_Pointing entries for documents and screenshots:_
__________________________________________________
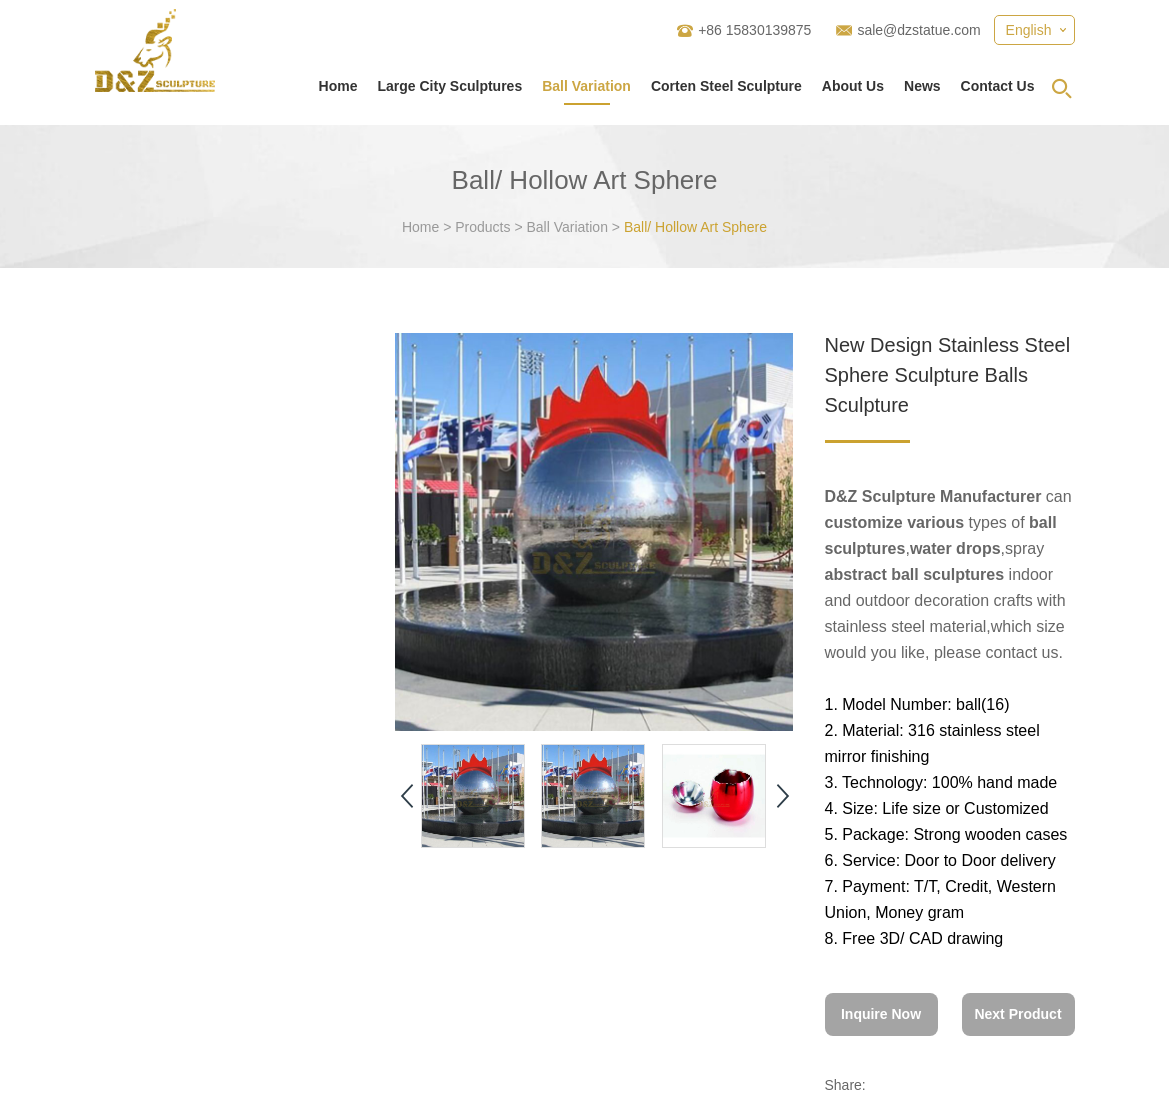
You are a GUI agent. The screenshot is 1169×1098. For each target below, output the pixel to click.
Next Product (1017, 1014)
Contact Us (998, 86)
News (922, 86)
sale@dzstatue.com (918, 30)
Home (338, 86)
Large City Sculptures (449, 86)
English (1029, 30)
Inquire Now (881, 1014)
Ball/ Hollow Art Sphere (695, 227)
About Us (853, 86)
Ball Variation (586, 86)
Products (482, 227)
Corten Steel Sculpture (726, 86)
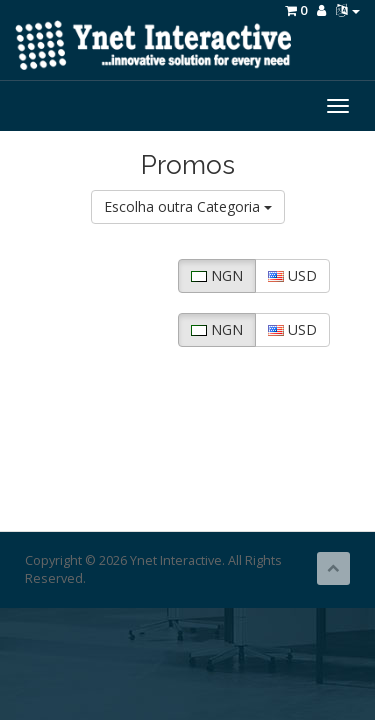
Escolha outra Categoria (188, 206)
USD (292, 275)
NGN (217, 275)
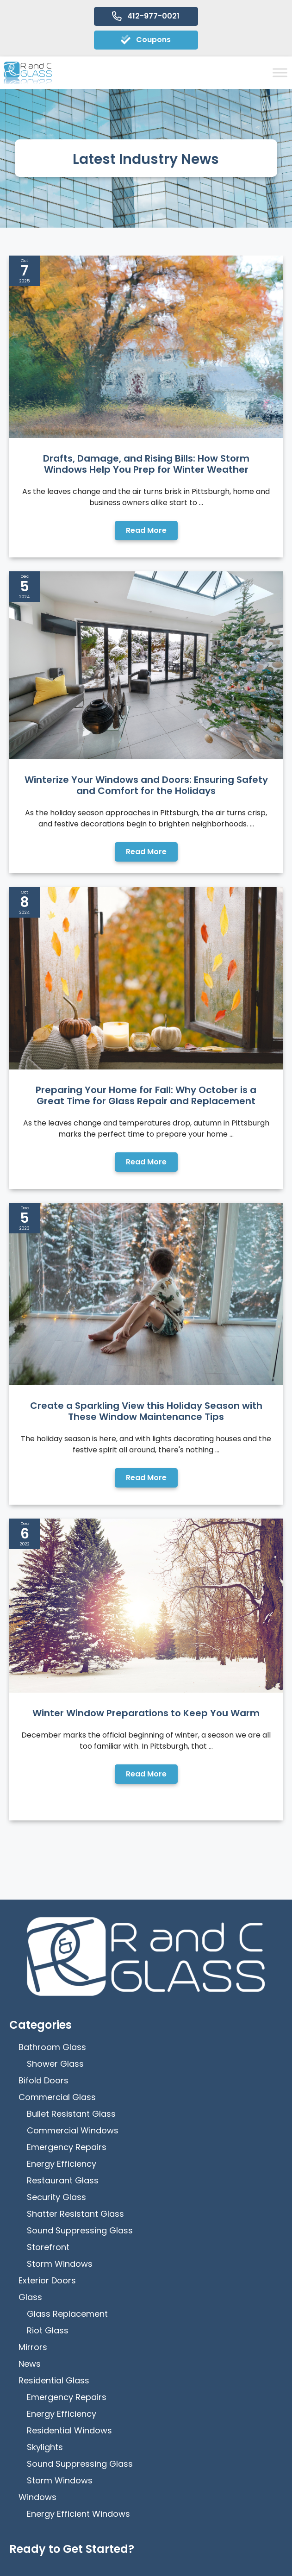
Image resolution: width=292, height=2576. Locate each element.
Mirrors (33, 1985)
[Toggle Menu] (280, 72)
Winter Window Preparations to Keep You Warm (146, 1423)
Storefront (48, 1885)
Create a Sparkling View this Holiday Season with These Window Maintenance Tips (146, 1194)
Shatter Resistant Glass (75, 1851)
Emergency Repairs (66, 1785)
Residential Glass (54, 2018)
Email (37, 2360)
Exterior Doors (47, 1918)
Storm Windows (60, 1901)
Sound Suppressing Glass (80, 1868)
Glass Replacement (67, 1951)
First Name (47, 2222)
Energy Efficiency (61, 1801)
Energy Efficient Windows (78, 2151)
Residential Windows (69, 2068)
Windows (37, 2135)
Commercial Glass (57, 1735)
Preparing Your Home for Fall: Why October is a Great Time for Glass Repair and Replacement (146, 950)
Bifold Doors (43, 1718)
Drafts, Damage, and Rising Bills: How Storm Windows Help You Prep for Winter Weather (146, 464)
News (30, 2001)
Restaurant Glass (63, 1818)
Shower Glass (55, 1701)
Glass (30, 1935)
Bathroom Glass (52, 1685)
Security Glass (56, 1835)
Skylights (45, 2085)
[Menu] (146, 2561)
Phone (38, 2314)
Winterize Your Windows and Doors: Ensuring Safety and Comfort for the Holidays (146, 712)
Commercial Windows (72, 1768)
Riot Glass (47, 1968)
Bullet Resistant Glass (71, 1751)
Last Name (47, 2268)
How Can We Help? (62, 2406)
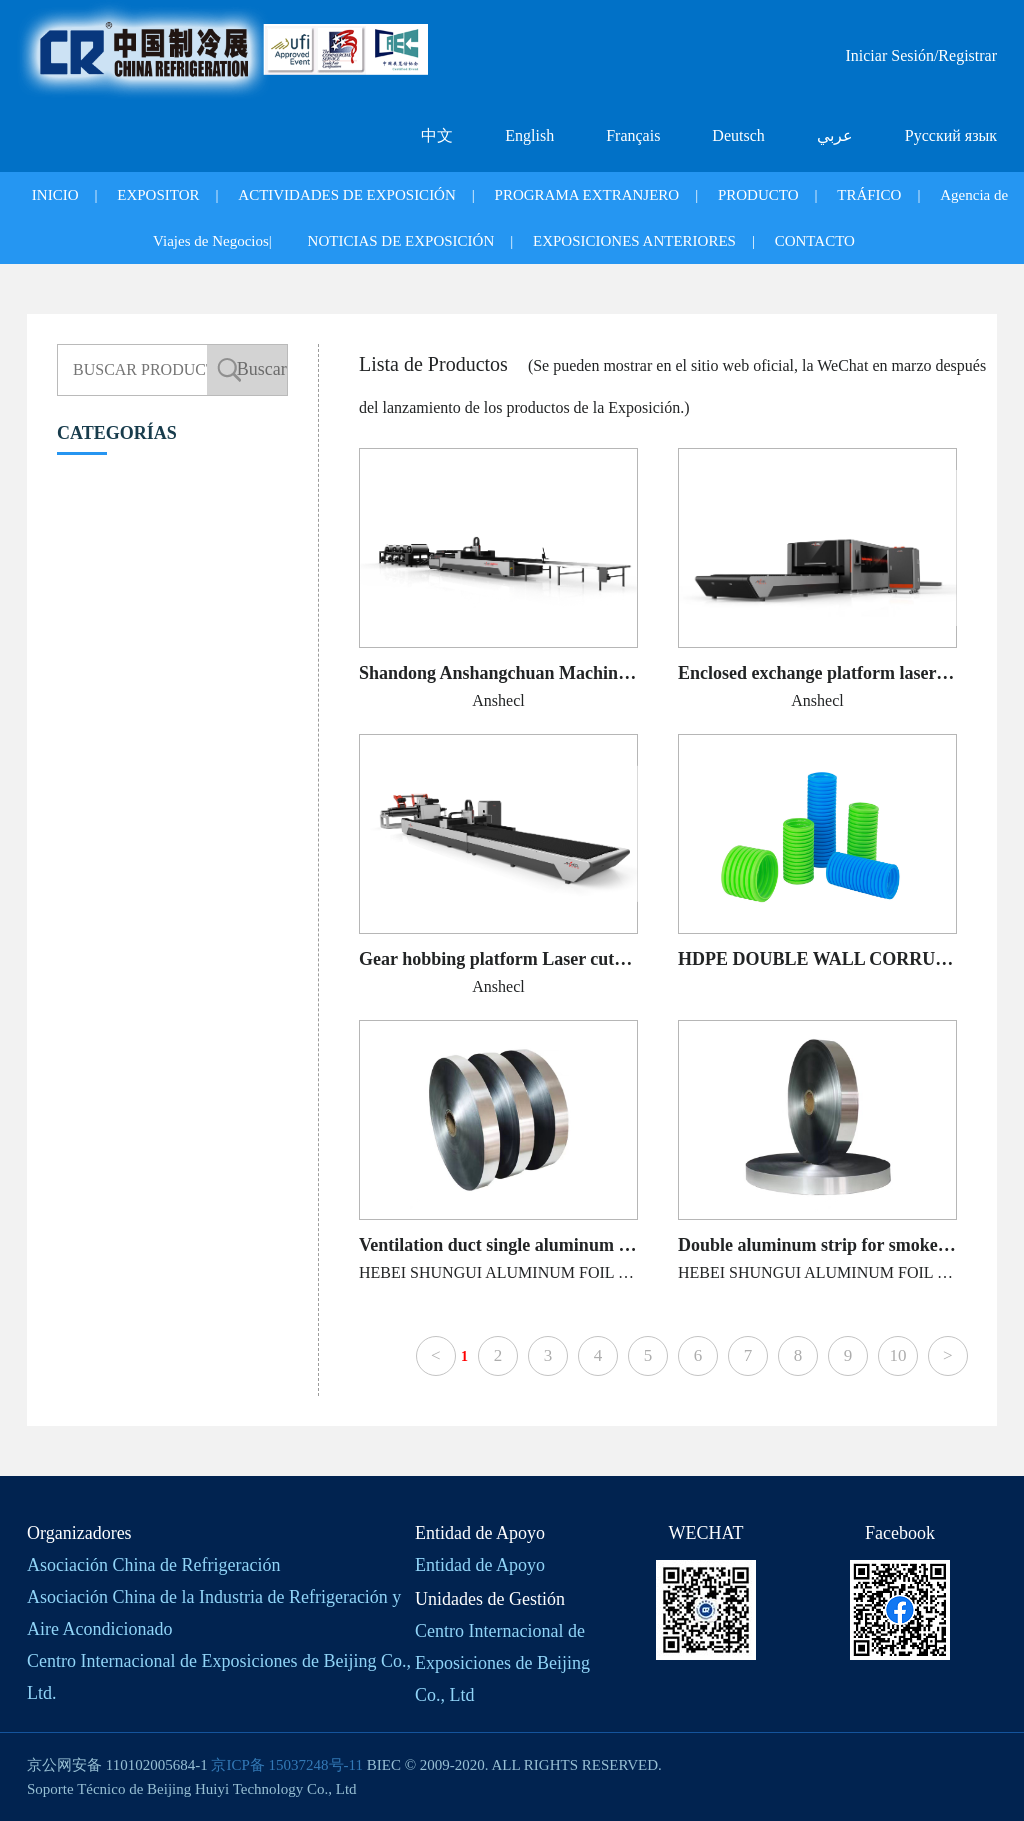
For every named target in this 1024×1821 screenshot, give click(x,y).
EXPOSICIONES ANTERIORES (634, 241)
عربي (835, 135)
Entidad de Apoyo (480, 1565)
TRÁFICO (869, 195)
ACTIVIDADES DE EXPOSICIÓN (347, 195)
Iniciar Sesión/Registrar (921, 55)
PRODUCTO (758, 195)
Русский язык (951, 135)
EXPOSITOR (158, 195)
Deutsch (738, 135)
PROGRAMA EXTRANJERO (587, 195)
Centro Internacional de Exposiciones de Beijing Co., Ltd (502, 1663)
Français (633, 135)
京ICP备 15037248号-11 (287, 1765)
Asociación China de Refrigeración (153, 1565)
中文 (437, 135)
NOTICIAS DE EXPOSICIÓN (401, 241)
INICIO (55, 195)
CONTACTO (815, 241)
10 (897, 1355)
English (529, 135)
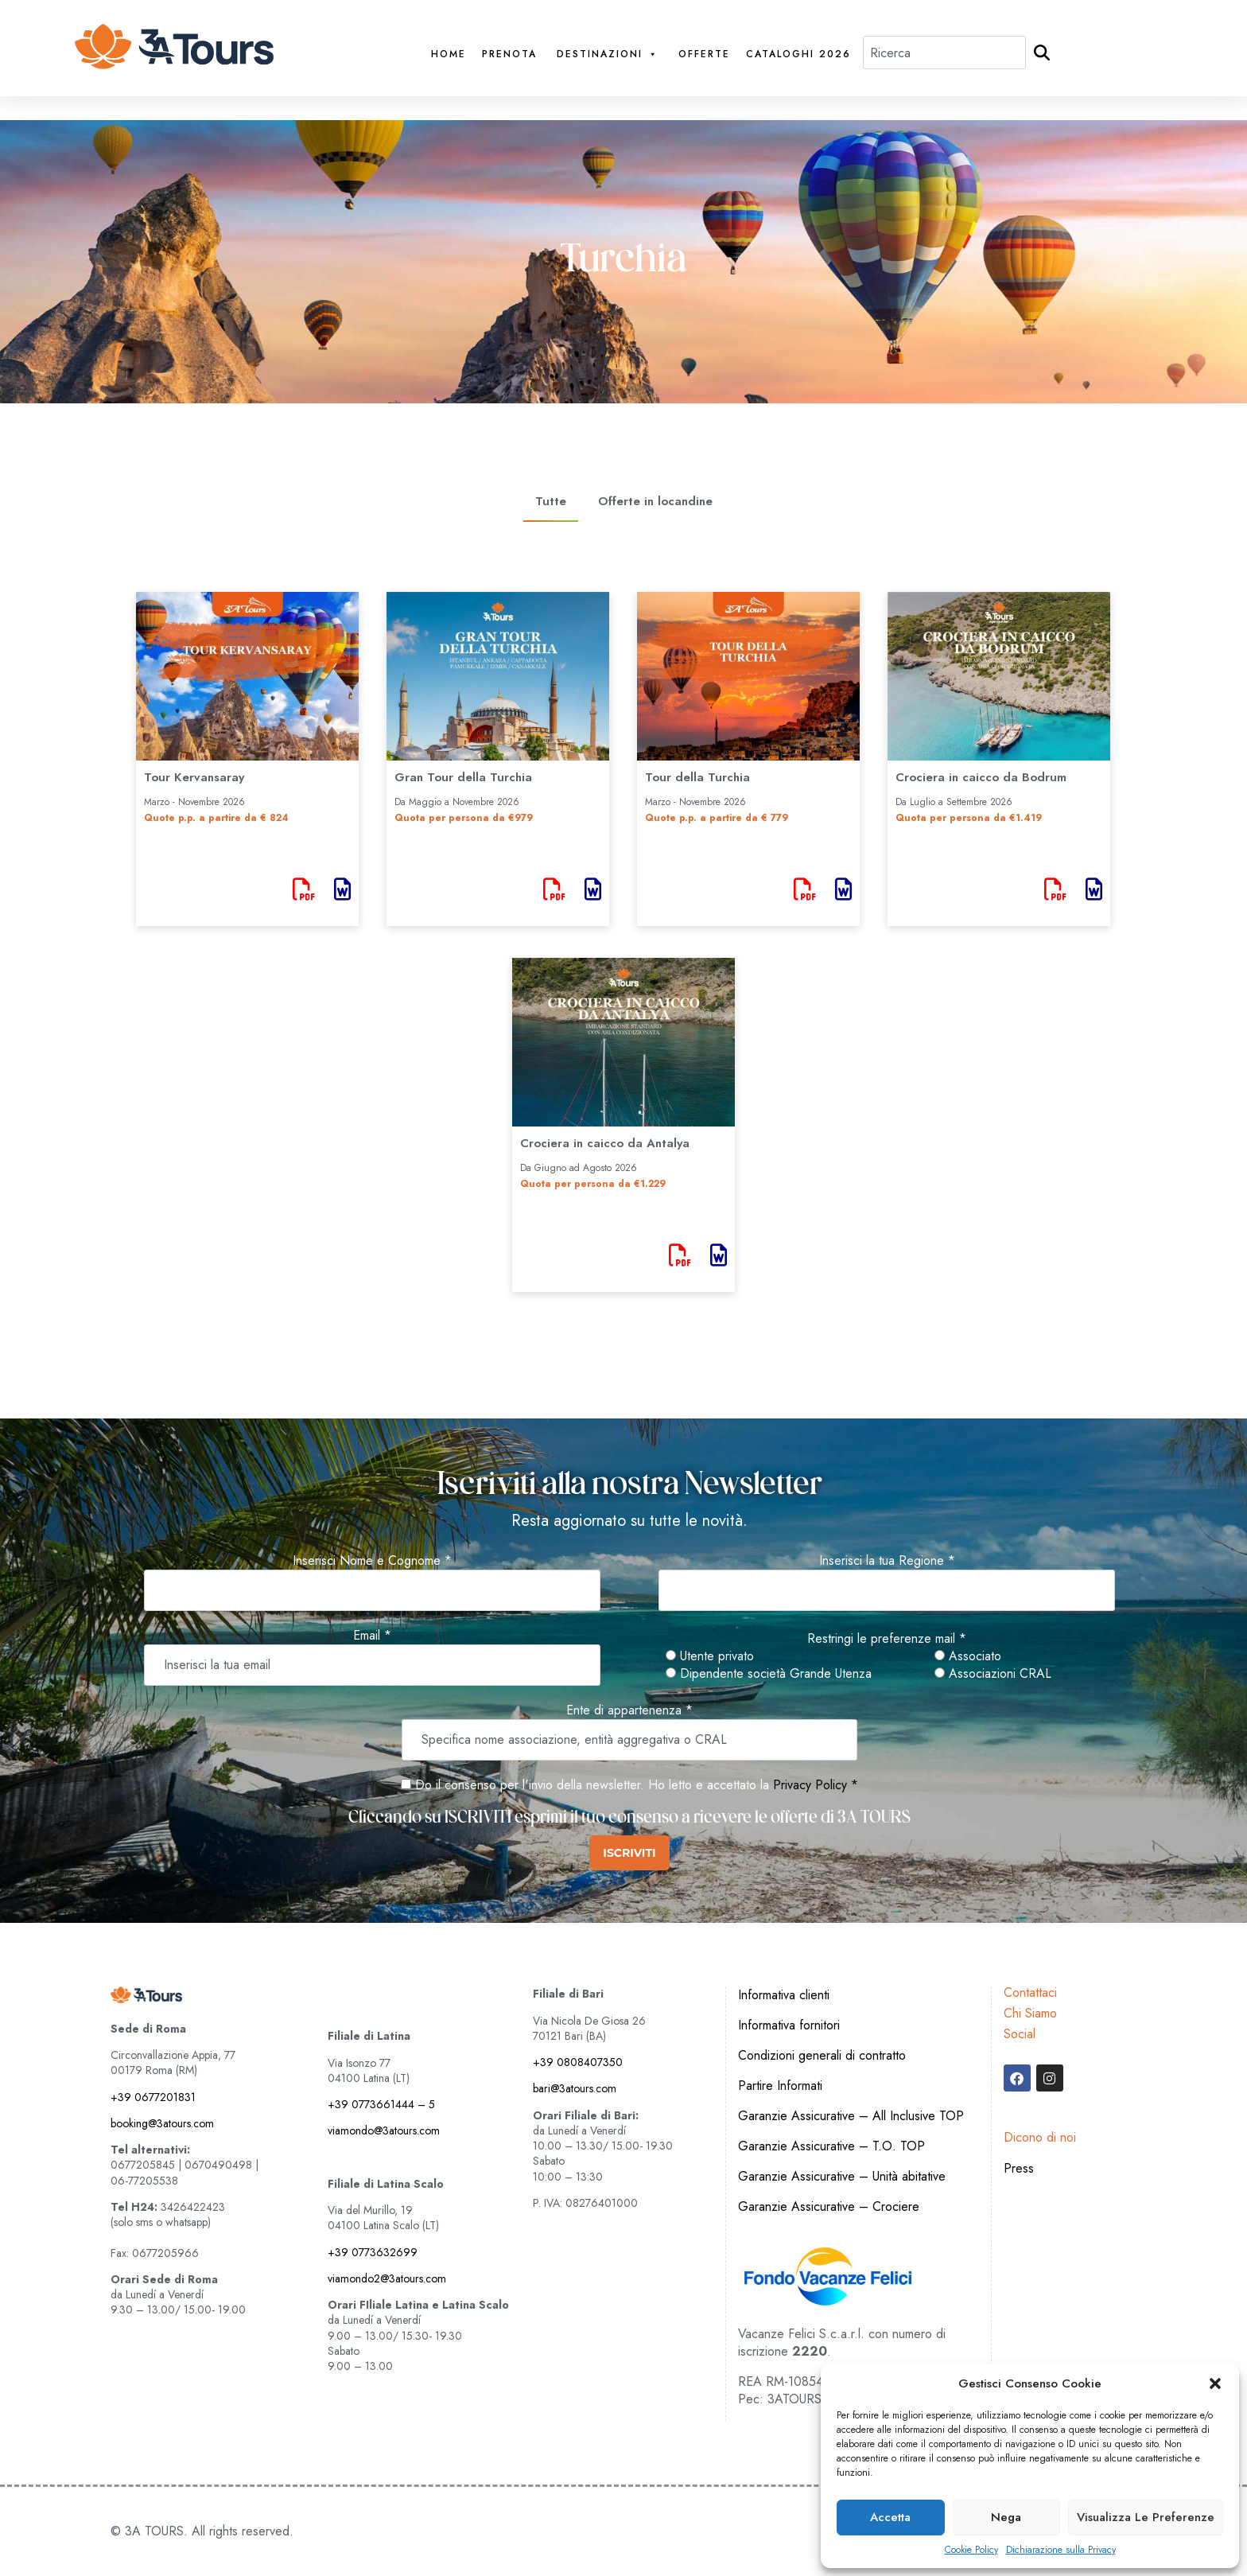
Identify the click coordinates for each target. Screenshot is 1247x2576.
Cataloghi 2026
__________________________________________________
_TASK BRIEF:_
Retype the rows, beginning at the very first line and stopping after the line that contains "Residential Glass (54, 2018)". Include both of those lines, and leave the pictures out of your answer.

_WRITTEN SOLUTION:_
You are a GUI agent. The screenshot is 1169×1098. For each target below, output the pixel to click.
Next Product (1017, 1014)
Contact Us (998, 86)
News (922, 86)
sale@dzstatue.com (918, 30)
Home (338, 86)
Large City Sculptures (449, 86)
English (1029, 30)
Inquire Now (881, 1014)
Ball/ Hollow Art Sphere (695, 227)
About Us (853, 86)
Ball Variation (586, 86)
Products (482, 227)
Corten Steel Sculpture (726, 86)
Escolha outra Categoria (188, 206)
USD (292, 275)
NGN (217, 275)
Image resolution: width=292, height=2576. Locate each element.
Mirrors (33, 1985)
[Toggle Menu] (280, 72)
Winter Window Preparations to Keep You Warm (146, 1423)
Storefront (48, 1885)
Create a Sparkling View this Holiday Season with These Window Maintenance Tips (146, 1194)
Shatter Resistant Glass (75, 1851)
Emergency Repairs (66, 1785)
Residential Glass (54, 2018)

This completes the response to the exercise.